Print more information about hidden API accesses
This patch changes when we print hidden API access warnings and the
message that is printed:
(a) prints message even if reflection is denied
(b) prints if the access was due to reflection or JNI
Bug: 64382372
Test: manual
Change-Id: I1e59982516c12580a207fd294aa8aab851b1ad46
diff --git a/runtime/hidden_api.h b/runtime/hidden_api.h
index 05e68e6..d7e5e18 100644
--- a/runtime/hidden_api.h
+++ b/runtime/hidden_api.h
@@ -31,6 +31,23 @@
kDeny
};
+enum AccessMethod {
+ kReflection,
+ kJNI
+};
+
+inline std::ostream& operator<<(std::ostream& os, AccessMethod value) {
+ switch (value) {
+ case kReflection:
+ os << "reflection";
+ break;
+ case kJNI:
+ os << "JNI";
+ break;
+ }
+ return os;
+}
+
inline Action GetMemberAction(uint32_t access_flags) {
switch (HiddenApiAccessFlags::DecodeFromRuntime(access_flags)) {
case HiddenApiAccessFlags::kWhitelist:
@@ -45,19 +62,25 @@
}
// Issue a warning about field access.
-inline void WarnAboutMemberAccess(ArtField* field) REQUIRES_SHARED(Locks::mutator_lock_) {
+inline void WarnAboutMemberAccess(ArtField* field, AccessMethod access_method)

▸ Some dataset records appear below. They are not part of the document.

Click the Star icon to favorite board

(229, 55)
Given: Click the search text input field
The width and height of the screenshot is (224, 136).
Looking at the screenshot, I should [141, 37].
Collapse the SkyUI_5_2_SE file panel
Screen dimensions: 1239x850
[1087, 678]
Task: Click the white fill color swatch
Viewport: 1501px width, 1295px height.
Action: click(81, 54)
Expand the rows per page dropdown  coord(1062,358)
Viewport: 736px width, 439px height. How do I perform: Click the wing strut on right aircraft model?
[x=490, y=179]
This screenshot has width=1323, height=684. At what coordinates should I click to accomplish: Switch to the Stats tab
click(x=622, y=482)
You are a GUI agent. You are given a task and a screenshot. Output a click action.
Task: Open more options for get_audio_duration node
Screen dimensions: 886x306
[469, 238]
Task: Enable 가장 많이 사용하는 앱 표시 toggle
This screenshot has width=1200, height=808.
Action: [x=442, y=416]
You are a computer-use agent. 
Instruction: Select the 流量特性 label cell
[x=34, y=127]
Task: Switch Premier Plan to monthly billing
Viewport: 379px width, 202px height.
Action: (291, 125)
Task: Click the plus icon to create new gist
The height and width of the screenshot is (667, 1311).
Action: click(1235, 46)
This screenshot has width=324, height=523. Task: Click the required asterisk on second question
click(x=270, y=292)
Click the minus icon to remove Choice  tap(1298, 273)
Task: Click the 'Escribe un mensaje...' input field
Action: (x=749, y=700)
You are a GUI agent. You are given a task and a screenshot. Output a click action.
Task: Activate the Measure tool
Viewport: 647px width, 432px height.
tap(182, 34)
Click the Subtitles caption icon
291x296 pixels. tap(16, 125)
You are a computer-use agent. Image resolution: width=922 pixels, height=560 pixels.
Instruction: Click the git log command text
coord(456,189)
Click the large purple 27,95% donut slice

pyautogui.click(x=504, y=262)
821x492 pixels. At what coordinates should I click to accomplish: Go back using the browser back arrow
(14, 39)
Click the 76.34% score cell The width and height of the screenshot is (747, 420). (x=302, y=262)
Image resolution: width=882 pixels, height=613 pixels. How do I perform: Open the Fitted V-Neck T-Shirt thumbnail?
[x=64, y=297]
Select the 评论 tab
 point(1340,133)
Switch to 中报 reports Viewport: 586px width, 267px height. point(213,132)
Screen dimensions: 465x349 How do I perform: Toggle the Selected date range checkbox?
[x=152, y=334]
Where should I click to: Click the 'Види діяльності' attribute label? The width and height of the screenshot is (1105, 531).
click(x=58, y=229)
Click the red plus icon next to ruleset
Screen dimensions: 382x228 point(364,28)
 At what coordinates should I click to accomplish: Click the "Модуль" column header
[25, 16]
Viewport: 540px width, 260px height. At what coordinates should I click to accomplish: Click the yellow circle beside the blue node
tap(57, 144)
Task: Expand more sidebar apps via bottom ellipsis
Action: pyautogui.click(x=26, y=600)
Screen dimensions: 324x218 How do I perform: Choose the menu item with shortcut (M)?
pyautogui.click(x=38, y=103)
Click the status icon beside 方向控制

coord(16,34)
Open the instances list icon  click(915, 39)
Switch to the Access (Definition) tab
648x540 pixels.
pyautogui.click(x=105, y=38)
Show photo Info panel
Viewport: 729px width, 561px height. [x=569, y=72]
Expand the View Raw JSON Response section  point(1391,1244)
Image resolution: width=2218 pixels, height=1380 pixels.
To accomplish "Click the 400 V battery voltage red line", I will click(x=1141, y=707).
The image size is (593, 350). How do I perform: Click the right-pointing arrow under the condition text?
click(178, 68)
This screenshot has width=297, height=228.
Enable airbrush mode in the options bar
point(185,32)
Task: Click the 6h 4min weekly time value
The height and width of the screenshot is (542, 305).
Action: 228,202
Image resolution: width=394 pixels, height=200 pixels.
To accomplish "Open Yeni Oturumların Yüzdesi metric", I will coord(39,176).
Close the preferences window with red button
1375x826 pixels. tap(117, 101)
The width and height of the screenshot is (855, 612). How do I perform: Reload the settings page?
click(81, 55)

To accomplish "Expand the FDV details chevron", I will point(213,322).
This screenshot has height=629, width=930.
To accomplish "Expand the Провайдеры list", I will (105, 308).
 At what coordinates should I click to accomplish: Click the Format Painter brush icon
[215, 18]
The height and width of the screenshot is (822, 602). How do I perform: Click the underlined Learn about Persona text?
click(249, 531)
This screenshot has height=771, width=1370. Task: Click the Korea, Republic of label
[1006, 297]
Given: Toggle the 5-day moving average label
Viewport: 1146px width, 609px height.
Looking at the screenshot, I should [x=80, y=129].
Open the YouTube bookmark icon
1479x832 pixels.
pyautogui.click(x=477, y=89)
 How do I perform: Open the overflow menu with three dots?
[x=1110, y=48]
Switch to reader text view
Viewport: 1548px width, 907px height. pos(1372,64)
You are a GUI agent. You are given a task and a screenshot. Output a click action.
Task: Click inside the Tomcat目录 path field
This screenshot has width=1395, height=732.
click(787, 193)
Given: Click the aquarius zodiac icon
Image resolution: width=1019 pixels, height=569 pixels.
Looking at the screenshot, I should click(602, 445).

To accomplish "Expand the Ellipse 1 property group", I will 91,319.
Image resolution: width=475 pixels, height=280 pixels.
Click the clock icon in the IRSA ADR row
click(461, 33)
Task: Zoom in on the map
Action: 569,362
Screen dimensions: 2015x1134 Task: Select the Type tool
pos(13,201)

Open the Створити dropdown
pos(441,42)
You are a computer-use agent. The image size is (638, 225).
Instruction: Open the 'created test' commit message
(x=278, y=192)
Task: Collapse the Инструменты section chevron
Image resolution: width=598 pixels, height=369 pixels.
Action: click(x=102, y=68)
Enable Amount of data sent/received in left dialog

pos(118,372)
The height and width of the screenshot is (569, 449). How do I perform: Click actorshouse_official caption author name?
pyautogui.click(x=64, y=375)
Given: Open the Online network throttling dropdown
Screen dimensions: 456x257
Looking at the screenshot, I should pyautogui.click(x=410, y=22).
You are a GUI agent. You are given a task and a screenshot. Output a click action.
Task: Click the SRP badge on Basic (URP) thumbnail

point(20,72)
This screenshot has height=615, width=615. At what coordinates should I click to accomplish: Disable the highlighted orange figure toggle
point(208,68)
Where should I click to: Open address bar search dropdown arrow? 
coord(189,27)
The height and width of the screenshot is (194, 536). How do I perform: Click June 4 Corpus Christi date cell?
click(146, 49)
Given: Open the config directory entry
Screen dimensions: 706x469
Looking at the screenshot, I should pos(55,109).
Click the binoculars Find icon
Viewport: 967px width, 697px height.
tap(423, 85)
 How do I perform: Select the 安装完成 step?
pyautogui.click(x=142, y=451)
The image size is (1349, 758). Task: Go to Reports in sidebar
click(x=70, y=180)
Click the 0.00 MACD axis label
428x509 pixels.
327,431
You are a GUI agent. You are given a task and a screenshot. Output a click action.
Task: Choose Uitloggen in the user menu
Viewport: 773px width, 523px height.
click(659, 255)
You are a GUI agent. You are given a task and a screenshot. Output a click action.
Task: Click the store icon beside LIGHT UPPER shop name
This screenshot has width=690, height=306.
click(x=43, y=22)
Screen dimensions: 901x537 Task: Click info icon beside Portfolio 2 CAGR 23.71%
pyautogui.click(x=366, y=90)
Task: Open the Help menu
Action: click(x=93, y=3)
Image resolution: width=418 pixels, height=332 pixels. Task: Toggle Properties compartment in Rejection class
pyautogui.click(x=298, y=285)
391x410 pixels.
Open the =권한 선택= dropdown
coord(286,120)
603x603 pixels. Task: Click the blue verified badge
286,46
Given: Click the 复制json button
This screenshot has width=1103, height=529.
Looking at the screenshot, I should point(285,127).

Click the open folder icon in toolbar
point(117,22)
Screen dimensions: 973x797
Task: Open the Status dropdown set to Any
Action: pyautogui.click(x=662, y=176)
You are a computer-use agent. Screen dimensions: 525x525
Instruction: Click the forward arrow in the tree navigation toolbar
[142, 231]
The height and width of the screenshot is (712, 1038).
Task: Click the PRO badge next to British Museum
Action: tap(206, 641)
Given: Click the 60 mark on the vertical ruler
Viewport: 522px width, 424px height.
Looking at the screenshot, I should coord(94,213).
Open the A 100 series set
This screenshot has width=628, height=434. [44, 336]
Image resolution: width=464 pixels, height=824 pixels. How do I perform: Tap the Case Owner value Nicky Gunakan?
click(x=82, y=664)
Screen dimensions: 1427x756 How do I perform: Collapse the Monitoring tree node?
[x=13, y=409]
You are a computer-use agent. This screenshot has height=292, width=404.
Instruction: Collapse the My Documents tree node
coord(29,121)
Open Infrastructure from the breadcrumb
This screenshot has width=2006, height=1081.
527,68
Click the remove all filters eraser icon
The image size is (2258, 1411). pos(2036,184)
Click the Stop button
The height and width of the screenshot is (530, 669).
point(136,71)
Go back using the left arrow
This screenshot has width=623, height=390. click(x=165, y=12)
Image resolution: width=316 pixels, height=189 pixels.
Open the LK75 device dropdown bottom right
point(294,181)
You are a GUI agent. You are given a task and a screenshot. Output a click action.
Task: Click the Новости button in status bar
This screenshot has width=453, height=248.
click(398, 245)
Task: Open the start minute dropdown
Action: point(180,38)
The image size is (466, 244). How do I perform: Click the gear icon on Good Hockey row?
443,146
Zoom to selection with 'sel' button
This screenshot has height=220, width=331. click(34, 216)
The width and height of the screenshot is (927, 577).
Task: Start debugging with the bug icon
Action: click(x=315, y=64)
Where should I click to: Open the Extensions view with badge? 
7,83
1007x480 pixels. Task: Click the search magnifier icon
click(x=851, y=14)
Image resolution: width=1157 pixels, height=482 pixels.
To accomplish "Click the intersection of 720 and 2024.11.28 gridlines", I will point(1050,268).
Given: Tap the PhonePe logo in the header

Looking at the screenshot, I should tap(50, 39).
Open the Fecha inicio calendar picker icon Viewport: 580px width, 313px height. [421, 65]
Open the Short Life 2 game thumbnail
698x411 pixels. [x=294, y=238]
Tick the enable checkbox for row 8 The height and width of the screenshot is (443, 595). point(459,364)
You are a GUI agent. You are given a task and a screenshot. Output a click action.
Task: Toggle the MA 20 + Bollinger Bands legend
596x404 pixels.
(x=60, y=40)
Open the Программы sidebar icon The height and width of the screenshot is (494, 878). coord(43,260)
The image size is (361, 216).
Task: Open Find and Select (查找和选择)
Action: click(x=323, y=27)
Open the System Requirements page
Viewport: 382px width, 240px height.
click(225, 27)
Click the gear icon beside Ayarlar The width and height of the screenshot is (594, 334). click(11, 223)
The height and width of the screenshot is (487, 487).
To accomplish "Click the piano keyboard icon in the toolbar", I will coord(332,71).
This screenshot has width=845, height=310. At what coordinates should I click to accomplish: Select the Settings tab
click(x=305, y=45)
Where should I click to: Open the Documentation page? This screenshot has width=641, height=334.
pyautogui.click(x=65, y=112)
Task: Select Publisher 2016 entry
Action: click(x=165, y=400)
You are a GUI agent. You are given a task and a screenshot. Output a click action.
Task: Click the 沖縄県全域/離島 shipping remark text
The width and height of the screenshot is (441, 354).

+ REQUIRES_SHARED(Locks::mutator_lock_) {
std::string tmp;
LOG(WARNING) << "Accessing hidden field "
<< field->GetDeclaringClass()->GetDescriptor(&tmp) << "->"
- << field->GetName() << ":" << field->GetTypeDescriptor();
+ << field->GetName() << ":" << field->GetTypeDescriptor()
+ << " (" << HiddenApiAccessFlags::DecodeFromRuntime(field->GetAccessFlags())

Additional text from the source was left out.